::: Source passage

To begin we look specifically at sequences of Bernoulli trials, as mentioned in your Question. (Randomness tests for other distributions can be made 'Bernoulli' by looking at numbers of observations above or below the sample mean or median.)

Simple example. Suppose we have a sample of size $N=10,$ purported to be from a population of Bernoulli trials with Success probability $p = 1/2,$ and that five of the observations are Successes (1s) and five are Failures (0). Then there are ${10 \choose 5} = 252$ possible arrangements of the 0s and 1s.

choose(10,5)
[1] 252

Possible numbers of runs are between $2$ (all five 0s first or all five 1s first) and $10$ (alternating 0s and 1s). One can show that the average number is 6 (halfway between). There are only two ways out of 252 to get $2$ runs and only two ways to get $10$ runs.

So, under the null hypothesis that 0s and 1s occur at random, the probability of seeing one of these extreme numbers of runs is $4/252 \approx 0.016$, and we would reject the null hypothesis.

Perhaps we are seeing five observations from a Bernoulli process with $p = .1$ followed by five from a different Bernoulli process with $p=.9.$ Or output from a (non-independent) Markov process that alternates easily between states 0 and 1, but seldom stays in the same state on successive steps. (As here..)

Example with 100 Bernoulli observations. Suppose we have $N=100$ observations, 0 or 1, from a process purported to be a random sample 100, all randomly chosen from the same Bernoulli process.

Now we can use some help counting the runs. The R procedure rle (for Run Length Encoding) shows the number of runs, the value during each run, and the length of each run. For example, one sample of $N=100$ might have $m=29$ 1s, and $r=43$ runs.

rle(x)
Run Length Encoding
  lengths: int [1:43] 1 1 1 2 2 1 2 1 4 1 ...
  values : int [1:43] 0 1 0 1 0 1 0 1 0 1 ...

::::::
::: Records provided

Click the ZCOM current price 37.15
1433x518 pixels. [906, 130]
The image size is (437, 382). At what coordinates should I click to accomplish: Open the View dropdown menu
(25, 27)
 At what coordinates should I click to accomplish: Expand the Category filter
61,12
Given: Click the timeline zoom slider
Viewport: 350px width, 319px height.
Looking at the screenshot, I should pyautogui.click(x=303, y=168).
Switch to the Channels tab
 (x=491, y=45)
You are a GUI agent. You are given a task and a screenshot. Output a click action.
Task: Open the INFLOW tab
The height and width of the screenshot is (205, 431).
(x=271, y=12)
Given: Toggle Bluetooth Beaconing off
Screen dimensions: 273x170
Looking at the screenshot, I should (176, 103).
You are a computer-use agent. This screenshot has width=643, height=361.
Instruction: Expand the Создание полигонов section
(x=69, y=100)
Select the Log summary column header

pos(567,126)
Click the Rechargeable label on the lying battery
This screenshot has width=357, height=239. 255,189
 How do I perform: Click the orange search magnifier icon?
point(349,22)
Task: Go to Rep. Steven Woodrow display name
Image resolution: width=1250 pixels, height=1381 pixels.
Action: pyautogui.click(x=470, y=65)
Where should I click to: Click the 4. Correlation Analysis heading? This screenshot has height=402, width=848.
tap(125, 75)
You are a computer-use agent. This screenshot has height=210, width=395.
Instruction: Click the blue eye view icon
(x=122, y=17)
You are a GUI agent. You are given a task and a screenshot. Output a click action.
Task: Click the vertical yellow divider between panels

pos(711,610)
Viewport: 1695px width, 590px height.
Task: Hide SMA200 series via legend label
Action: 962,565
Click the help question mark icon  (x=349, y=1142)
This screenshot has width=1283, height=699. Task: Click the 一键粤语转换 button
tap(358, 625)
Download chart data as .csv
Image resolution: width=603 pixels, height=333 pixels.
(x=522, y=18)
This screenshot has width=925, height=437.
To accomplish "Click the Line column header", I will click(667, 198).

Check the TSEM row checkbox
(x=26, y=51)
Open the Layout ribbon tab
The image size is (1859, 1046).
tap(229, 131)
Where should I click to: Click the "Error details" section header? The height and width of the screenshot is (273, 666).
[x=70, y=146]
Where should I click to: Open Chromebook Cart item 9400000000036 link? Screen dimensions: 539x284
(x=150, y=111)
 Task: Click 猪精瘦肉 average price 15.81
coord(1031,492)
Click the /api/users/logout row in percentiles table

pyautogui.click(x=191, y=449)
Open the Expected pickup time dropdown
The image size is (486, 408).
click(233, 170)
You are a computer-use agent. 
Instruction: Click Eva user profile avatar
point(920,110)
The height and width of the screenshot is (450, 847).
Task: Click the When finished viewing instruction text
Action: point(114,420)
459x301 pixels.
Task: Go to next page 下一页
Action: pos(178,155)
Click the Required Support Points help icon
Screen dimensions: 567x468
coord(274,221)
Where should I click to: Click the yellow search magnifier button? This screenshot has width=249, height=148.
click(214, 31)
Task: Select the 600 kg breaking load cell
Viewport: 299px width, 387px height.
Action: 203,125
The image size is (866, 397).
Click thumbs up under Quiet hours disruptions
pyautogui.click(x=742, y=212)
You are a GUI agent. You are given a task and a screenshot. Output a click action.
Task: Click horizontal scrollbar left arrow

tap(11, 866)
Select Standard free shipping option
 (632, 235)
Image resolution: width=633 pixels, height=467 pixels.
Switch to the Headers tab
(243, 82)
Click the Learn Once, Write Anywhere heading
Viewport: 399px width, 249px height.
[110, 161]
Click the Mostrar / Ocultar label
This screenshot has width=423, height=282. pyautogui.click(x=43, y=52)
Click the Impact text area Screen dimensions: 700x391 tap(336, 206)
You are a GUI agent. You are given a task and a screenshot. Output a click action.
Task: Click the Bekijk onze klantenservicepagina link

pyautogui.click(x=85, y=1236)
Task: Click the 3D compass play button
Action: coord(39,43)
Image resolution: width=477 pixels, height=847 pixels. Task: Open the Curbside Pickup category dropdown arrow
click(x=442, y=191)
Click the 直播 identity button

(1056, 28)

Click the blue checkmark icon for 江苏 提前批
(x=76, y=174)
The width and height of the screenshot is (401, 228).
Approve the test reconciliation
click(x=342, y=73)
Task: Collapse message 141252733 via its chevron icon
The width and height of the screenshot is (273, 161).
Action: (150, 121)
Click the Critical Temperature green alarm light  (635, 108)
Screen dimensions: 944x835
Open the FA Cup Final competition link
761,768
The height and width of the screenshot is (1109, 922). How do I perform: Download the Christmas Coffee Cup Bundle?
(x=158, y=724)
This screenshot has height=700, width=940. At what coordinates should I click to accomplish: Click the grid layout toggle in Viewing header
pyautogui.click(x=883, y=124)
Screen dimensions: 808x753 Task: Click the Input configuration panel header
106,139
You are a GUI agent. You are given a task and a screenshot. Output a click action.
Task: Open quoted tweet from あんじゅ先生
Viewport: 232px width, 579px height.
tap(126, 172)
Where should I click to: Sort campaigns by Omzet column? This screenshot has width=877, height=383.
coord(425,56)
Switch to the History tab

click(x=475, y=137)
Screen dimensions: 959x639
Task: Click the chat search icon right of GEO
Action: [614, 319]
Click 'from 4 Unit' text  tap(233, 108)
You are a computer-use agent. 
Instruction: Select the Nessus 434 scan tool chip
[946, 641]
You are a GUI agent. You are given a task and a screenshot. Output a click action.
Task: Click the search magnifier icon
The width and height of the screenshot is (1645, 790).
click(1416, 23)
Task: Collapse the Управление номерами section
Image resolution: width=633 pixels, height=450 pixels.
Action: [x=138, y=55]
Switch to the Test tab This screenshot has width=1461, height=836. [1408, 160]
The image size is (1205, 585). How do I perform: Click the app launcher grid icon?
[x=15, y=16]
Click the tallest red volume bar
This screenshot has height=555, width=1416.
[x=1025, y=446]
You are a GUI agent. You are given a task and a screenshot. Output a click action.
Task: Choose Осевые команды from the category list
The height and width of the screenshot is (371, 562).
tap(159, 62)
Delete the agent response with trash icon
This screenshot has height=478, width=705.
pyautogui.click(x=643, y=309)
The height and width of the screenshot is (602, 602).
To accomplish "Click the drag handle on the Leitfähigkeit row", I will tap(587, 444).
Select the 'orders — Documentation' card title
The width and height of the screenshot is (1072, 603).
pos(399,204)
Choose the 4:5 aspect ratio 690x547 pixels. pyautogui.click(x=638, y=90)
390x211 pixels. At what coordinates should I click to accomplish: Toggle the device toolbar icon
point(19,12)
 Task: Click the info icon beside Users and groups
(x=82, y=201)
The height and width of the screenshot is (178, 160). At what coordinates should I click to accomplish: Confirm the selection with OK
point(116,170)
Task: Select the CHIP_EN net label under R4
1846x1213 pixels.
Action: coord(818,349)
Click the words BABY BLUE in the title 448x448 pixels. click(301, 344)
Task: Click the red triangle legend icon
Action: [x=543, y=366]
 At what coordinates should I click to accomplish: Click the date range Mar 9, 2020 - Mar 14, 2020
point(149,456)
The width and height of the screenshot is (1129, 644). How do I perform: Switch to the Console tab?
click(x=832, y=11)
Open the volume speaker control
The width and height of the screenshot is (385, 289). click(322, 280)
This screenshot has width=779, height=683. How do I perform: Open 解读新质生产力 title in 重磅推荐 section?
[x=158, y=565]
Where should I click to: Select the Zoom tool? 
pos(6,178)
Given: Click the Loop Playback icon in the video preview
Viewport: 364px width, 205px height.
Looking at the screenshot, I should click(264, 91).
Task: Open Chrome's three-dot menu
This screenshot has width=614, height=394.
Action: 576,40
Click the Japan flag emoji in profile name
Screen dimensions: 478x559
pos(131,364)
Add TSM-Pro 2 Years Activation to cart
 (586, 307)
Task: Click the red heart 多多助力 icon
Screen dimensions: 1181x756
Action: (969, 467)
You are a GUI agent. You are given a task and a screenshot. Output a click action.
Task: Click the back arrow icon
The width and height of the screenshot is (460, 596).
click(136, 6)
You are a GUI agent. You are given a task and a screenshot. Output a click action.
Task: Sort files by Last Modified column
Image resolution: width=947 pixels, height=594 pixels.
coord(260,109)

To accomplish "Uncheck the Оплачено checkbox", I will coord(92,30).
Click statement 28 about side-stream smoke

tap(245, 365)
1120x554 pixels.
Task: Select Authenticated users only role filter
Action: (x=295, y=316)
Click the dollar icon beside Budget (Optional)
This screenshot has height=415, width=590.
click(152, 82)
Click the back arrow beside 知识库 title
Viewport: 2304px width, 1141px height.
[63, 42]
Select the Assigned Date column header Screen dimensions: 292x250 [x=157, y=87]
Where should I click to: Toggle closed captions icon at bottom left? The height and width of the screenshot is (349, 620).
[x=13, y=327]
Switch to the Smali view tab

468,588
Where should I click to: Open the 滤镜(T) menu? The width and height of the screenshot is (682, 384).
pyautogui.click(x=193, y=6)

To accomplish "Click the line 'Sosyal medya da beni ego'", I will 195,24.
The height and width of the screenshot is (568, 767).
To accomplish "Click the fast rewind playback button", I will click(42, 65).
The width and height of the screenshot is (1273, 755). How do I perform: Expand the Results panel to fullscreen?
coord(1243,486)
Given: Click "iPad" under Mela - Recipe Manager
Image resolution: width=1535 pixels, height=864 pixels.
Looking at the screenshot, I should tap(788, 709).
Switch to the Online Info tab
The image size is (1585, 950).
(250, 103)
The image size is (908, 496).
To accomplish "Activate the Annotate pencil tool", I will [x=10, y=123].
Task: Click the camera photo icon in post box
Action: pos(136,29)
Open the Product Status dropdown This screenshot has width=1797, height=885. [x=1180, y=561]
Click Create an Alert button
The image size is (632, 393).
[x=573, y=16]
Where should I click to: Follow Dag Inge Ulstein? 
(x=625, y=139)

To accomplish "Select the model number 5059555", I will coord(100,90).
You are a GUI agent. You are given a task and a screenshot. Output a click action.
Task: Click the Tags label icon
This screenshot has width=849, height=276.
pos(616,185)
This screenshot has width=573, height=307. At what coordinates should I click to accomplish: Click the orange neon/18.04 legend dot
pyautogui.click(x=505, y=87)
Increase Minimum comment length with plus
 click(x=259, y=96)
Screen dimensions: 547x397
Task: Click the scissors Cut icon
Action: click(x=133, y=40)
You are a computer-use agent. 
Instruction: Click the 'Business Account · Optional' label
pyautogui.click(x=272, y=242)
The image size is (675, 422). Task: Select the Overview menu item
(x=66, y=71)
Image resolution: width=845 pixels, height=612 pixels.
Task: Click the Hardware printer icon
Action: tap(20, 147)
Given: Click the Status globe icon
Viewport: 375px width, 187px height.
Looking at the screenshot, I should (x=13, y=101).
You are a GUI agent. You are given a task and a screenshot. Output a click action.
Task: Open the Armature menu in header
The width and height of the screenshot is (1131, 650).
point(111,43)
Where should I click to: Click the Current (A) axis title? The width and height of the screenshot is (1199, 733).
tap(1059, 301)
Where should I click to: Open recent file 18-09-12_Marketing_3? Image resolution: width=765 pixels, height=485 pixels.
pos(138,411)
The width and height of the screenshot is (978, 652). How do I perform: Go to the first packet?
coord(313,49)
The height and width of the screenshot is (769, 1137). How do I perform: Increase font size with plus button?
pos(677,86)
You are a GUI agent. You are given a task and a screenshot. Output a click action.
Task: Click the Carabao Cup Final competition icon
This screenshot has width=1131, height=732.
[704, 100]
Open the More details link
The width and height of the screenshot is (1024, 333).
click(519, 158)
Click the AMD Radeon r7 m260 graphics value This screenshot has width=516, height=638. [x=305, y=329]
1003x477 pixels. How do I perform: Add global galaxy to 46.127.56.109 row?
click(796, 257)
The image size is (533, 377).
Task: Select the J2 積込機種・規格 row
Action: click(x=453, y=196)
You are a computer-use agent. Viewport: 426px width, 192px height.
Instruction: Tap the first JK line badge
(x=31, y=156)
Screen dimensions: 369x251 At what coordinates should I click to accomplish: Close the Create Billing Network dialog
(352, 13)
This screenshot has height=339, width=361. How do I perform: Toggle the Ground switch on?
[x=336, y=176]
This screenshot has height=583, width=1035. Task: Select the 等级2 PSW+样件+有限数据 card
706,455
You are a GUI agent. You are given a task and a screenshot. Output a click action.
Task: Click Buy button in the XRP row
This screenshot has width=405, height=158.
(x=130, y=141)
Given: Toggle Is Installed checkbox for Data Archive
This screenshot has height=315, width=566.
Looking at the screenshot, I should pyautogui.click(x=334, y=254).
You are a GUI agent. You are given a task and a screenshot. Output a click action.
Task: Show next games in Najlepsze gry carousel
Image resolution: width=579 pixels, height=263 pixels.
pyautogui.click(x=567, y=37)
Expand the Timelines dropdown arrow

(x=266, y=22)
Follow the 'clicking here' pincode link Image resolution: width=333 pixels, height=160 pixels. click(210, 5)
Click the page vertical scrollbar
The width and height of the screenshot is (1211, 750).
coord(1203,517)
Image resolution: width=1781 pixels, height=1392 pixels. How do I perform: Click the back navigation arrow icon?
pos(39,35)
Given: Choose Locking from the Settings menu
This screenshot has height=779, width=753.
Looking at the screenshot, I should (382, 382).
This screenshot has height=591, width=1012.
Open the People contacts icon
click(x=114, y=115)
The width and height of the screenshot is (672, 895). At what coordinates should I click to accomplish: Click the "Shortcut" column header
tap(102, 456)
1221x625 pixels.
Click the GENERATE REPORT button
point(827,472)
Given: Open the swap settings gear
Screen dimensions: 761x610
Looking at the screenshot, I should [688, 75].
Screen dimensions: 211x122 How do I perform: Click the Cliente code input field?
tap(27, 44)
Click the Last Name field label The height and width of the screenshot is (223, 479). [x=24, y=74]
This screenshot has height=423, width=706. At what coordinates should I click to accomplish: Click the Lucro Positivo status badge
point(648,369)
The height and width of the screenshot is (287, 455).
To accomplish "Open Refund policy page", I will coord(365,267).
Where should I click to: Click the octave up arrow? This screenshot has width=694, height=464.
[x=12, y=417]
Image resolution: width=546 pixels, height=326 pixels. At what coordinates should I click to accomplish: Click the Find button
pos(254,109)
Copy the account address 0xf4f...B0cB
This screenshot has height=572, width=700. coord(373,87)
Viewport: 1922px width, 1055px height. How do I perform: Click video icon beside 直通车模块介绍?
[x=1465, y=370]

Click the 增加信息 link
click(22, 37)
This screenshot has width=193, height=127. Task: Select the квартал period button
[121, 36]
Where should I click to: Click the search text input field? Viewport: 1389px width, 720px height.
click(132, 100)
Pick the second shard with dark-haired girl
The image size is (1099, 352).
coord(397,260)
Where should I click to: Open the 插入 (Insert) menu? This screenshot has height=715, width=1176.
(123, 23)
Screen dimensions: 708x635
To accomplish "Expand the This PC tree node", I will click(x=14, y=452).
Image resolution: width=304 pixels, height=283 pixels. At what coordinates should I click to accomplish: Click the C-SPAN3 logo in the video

::::::

_Short task 1_: In the passage on runs tests, what does the name of the R procedure rle stand for?
_Short task 2_: Carry the passage on runs tests forward from its last line.

_Result 1_: Run Length Encoding.

_Result 2_:
length(rle(x)$val)
[1] 43
table(x) 
x
 0  1 
71 29 
sum(x==1)
[1] 29

Given the number $m$ of Successes and the number of Failures $n = N-m,$ there are formulas for the average number $\mu = E(R)$ of runs in a random sample and the variance $\sigma^2 = Var(R):$

$$ \mu = \frac{2mn}{N} + 1,\;\; \sigma^2 =\frac{(\mu-1)(\mu-2)}{N-1}$$

Moreover, for a sample as large as $N=100,$ the distribution of $R$ is nearly normal (especially in the tails, where it matters). So we can reject the null hypothesis that the data are a random sample from a single population if $Z = \frac{R-\mu}{\sigma},$ has $|Z| \ge 1.96.$ [Perhaps see Wikipedia.]

The following simulation illustrates that such a test at the 5% level actually does reject about 5% of the time for truly random data.

set.seed(2020)
B = 10^4; z = numeric(B)
for(i in 1:B){
 x = rbinom(100, 1, .3)
 m = sum(x==1)
 n = sum(x==0)
 r = length(rle(x)$val)
 a = 2*m*n;  N = m+n;  
 mu = a/N+1; vr = (mu-1)*(mu-2)/(N-1)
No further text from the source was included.